Hearing Loss

Hearing Loss

Hearing loss – a medical condition that affects millions of Canadians and yet often goes untreated.  Hearing loss is an invisible handicap and a condition with a negative stigma attached to it. Did you know on average people wait 7 to 10 years before seeking treatment for hearing loss?  According to the National Institute on Deafness and Other Communication Disorders, hearing loss is the most common chronic health condition affecting older adults and has a number of contributing factors such as age, genetics, noise exposure. Did you also know that diabetes, renal failure, dementia, increased risk of falling and cerebro/cardiovascular disorders are all conditions linked to untreated hearing loss?

You or a loved one might have a hearing loss if you:
– Frequently ask others to repeat
– Have difficulty following conversations in noisy environments
– Have trouble hearing children and women
– Have your TV or radio turned up to a higher volume

– Feel stressed or tired from straining to hear what others are saying
– Feel anxious to meet new people for fear of misunderstanding conversations
– Avoid social situations that your once enjoyed because of difficulty of hearing

– Have a family history of hearing loss
– Take medications that can harm the hearing system (ototoxic drugs)
– Have been exposed to very loud sounds

If you have answered yes to any of these statements, it is recommended a hearing evaluation be scheduled. Hearing loss is NOT a normal sign of aging. Hearing loss is unique to each individual experience and how that person reacts depends on many factors such as:  early versus late onset, the progressive nature of the loss (gradual vs. sudden), the severity of the loss, communication demands, and personality. Untreated hearing loss has been linked to feelings of depression, anxiety, frustration, social isolation, and fatigue. Research as shown that early detection of hearing loss, intervention and consistent use of hearing aids are leading ways to reduce your risk of falling, increase earning power, and improve your physical health, emotional stability and perception of mental functioning stigma.

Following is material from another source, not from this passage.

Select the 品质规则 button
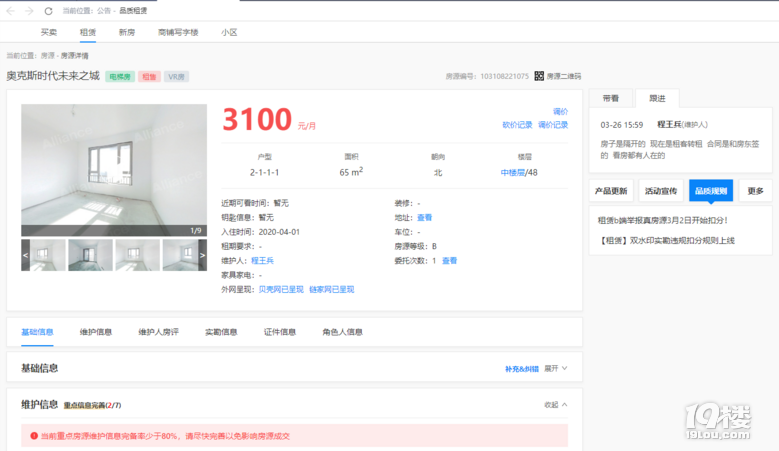 pos(710,191)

What to do if you believe you or a loved one might have hearing loss?
Schedule a diagnostic hearing evaluation with an Audiologist.  Audiologists are regulated health care professionals who are trained in the prevention, assessment and treatment of hearing, tinnitus and balance problems – the best part? You do not need a referral from your Doctor to see an Audiologist.

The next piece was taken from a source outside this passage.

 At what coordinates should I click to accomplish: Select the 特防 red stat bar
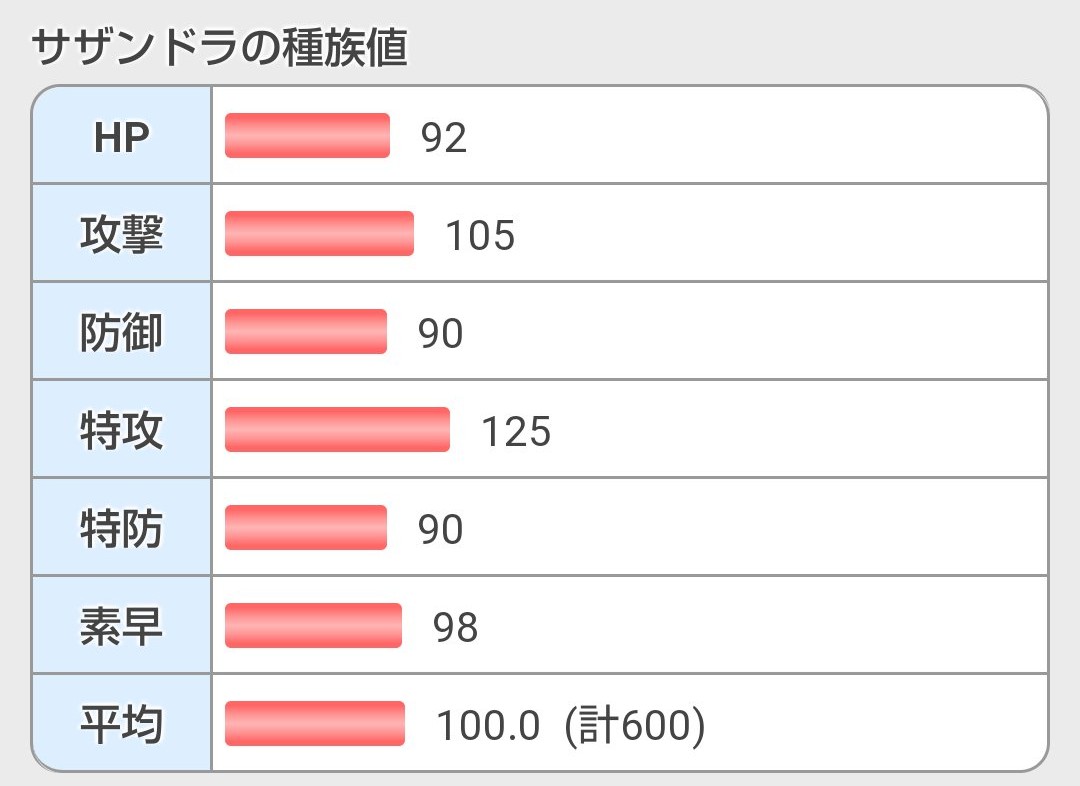click(305, 528)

How can you prevent hearing loss?
Our ears are very delicate organs which are susceptible to damage from noise, medications, and foreign objects.  We must take care of our ears!
1)  Protect yourself from noise.  Wear hearing protection when exposed to loud sounds such as lawn mower, concerts and power tools to name a few.
2)  Limit the length of time listening to your iPod, etc..
3)  Turn the volume down of your TV, MP3, etc.
4) Get a hearing test! Preventing hearing loss mean being proactive.  A regular hearing exam should be added to your annual physical.  Having a baseline hearing test is a good idea so you can track your hearing over time. If your test shows you already have hearing loss, you can proactive in preventing further damage.
5)  Do not use cotton swabs or stick anything in your ears – especially car candles.